I've read the developer's manual on website, the slides in 2008, and the
discussion thread below.

http://lists.cs.uiuc.edu/pipermail/cfe-dev/2009-January/003996.html

Also I found this paper, "A Memory Model for Static Analysis of C Programs".

The Front-end and the memory model are quite attractive, so I want to build
our work based on them.

The website says the engine do symbolic execution. I think it can be
modified for abstract interpretation.

Hence, I need some advice on where should I hack to achieve followings.

(i) Apply another algorithm to traverse CFG for finding "fixed-point".

(ii) Specify "abstract domain" which to my knowledge is similar to symbolic
value and constraints.

(iii) Define state and transfer function based on the domain.

(iv) Other things I didn't consider, e.g. Someone has already done this for
me, and I should use his.

Thank you.

Hsieh, Chiao
bridge@iis.sinica.edu.tw

Hi Team,

I’m a research assistant in IIS, AS, Taiwan. Our lab is working on
topics in abstract interpretation,

and we are looking for a framework to implement and test our ideas. Then, I
noticed this project.

I’ve read the developer’s manual on website, the slides in 2008, and the
discussion thread below.

http://lists.cs.uiuc.edu/pipermail/cfe-dev/2009-January/003996.html

Also I found this paper, “A Memory Model for Static Analysis of C Programs”.

We’ve recently gave another talk on the static analyzer. See “Building a checker in 24 hours” at http://llvm.org/devmtg/2012-11/ The talk is targeted at someone writing a new check extension to the analyzer so it only has a very high level description of the internals; but I am sure you will find it useful.

The Front-end and the memory model are quite attractive, so I want to build
our work based on them.

The website says the engine do symbolic execution. I think it can be
modified for abstract interpretation.

Hence, I need some advice on where should I hack to achieve followings.

(i) Apply another algorithm to traverse CFG for finding “fixed-point”.

The ExprEngine/CoreEngine are responsible for walking the CFG. We unroll loops several times by default, but that is configurable. We stop when reaching the fixed point, by caching out on a previously seen state.

Take a look at AnalysesConsumer.cpp, which initiates the traversal.

(ii) Specify “abstract domain” which to my knowledge is similar to symbolic
value and constraints.

ConstraintManager/SimpleConstraintManager/RangeConstraintManager is the module responsible for keeping track of constraints on the symbolic values. I would suggest taking a look at it to see if you could implement an abstract domain by replacing/creating your own the ConstraintManager. (It’s hard to say if that would be enough/relevant without the details about the abstract domain.)

(iii) Define state and transfer function based on the domain.

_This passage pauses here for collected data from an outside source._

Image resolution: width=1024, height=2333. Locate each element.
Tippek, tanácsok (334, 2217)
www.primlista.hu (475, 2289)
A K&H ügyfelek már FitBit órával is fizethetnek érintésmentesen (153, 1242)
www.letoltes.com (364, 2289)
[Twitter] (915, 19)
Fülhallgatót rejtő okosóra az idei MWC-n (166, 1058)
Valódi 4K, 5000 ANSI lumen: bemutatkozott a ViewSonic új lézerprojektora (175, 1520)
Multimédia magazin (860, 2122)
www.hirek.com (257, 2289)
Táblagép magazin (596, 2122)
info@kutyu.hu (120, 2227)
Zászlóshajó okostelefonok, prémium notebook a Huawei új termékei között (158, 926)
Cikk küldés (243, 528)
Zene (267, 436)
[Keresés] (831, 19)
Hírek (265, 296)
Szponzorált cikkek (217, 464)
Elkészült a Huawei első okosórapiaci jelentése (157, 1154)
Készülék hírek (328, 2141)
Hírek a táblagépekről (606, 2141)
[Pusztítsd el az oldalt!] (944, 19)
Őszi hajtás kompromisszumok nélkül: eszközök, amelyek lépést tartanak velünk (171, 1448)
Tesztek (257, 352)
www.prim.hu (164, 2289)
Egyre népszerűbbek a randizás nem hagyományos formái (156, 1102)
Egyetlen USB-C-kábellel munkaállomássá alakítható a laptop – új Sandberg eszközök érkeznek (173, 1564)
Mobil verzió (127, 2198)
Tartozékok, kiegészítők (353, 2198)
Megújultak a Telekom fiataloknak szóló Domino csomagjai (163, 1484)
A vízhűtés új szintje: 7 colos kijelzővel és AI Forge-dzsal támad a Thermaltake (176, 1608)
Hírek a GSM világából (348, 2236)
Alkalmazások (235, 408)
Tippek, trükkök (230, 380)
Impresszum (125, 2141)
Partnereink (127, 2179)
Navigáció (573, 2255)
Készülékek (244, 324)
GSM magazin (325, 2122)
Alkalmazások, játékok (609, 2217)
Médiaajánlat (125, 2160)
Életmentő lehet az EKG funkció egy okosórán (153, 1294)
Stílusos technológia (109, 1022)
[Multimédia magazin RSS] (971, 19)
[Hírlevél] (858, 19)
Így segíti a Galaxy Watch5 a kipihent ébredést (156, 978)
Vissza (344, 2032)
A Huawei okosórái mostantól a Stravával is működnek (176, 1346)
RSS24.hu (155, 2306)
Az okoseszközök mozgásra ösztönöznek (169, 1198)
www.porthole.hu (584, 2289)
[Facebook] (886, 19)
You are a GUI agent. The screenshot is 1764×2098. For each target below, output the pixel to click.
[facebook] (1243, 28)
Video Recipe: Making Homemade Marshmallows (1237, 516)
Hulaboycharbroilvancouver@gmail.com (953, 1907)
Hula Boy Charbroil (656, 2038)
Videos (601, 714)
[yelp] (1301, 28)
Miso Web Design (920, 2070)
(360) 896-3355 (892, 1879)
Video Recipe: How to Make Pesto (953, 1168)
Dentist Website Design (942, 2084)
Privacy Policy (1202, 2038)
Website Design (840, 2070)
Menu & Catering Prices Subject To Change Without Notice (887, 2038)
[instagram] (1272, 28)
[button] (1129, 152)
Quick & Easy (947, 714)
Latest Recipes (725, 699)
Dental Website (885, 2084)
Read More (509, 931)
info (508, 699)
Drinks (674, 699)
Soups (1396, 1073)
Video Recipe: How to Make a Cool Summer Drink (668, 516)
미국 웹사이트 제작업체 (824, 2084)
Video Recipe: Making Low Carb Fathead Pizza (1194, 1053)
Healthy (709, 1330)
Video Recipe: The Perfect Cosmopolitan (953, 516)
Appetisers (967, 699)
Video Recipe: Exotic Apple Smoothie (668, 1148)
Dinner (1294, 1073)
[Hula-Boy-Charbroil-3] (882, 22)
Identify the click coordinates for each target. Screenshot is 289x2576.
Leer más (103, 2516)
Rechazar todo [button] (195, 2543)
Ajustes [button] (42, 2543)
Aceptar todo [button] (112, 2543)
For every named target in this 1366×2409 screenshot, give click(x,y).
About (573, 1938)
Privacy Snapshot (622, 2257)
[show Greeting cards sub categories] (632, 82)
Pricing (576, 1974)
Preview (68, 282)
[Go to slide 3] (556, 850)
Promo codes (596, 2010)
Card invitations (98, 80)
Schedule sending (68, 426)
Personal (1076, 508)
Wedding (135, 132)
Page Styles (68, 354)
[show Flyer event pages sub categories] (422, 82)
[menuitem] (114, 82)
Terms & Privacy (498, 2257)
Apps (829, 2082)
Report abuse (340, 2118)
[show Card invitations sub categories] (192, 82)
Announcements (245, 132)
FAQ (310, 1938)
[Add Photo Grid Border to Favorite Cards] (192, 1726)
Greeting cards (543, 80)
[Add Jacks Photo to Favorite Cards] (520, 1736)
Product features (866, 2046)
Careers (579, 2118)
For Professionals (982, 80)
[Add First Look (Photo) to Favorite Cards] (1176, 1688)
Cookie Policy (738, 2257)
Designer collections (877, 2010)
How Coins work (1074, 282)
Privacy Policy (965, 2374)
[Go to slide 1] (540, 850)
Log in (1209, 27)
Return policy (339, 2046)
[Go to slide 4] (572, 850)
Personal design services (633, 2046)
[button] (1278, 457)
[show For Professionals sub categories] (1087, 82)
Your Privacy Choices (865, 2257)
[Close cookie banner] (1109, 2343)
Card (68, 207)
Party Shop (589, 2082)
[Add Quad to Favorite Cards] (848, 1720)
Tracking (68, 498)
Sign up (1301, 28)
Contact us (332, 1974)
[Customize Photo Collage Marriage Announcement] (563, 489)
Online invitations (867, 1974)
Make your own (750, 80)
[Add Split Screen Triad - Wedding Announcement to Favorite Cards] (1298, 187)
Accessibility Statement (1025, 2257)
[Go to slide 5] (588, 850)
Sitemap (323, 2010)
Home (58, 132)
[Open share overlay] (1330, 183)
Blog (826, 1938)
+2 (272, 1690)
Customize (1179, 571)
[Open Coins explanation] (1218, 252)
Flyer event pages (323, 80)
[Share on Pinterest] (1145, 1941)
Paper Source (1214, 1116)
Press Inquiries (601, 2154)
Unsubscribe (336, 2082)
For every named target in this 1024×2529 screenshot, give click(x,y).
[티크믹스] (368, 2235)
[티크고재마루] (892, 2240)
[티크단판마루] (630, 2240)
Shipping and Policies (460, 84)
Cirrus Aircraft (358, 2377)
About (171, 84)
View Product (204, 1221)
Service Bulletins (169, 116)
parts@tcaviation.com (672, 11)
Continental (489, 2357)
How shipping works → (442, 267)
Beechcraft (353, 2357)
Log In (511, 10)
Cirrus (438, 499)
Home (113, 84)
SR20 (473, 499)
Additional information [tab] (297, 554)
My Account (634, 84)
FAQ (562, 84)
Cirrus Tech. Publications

If you are only interested in domain specific transfer functions, you should be able to implement them by writing a “checker”. (See the talk, which I’ve referenced above.) That would be the least intrusive way of using/interacting with the analyzer. I’d recommend writing a checker to get a feeling of how the analyzer works as well.

While elements of the symbolic execution employ concepts from abstract interpretation, the analyzer engine itself does not do a fix point computation to compute the set of possible abstract states at a given program point. Building that kind of solver is completely doable, but a very different approach than the one we tool. If you are interested in just local analysis on a single CFG, the elements of the CFG can serve as program points, and a worklist algorithm can be used to do the fix point analysis. Of course you will need to define widening operations and the like, but that depends completely on the domain that you want to define.

Thanks a lot for the advice, Anna and Ted.

I must agree that the core concept of the Analyzer is quite different from
abstract interpretation,

I've disucssed with my professors, and we will check if our idea can be
modified to fit the Analyzer.

Hence, I would like to know if there are some documents describing
theoretical basis of the project.

Also I found some papers below in the mentioned thread, but I'm not sure if
they are outdated.

"Symbolic Path Simulation in PathSensitive Dataflow Analysis", and its
previous work

"ESP: Path-sensitive program verification in polynomial time"

Thanks again for the help.

Bridge

These papers are still relevant, although they there exact methodology is slightly different from what the analyzer does. The idea of path-sensitive dataflow analysis is a fairly generic one, and it can be tackled with different specific techniques, but they all boil down to trying to compute a set of reachable program states.

Another good paper is:

A System and Language for Building System-Specific, Static Analyses (Hallem et al)

and the more theoretical paper that talks about path-sensitive analysis as a graph reachability problem (not specific to finding bugs) is:

Precise interprocedural dataflow analysis via graph reachability (Reps et al)

There are tons of other papers in this area, and the analyzer is inspired by many of them.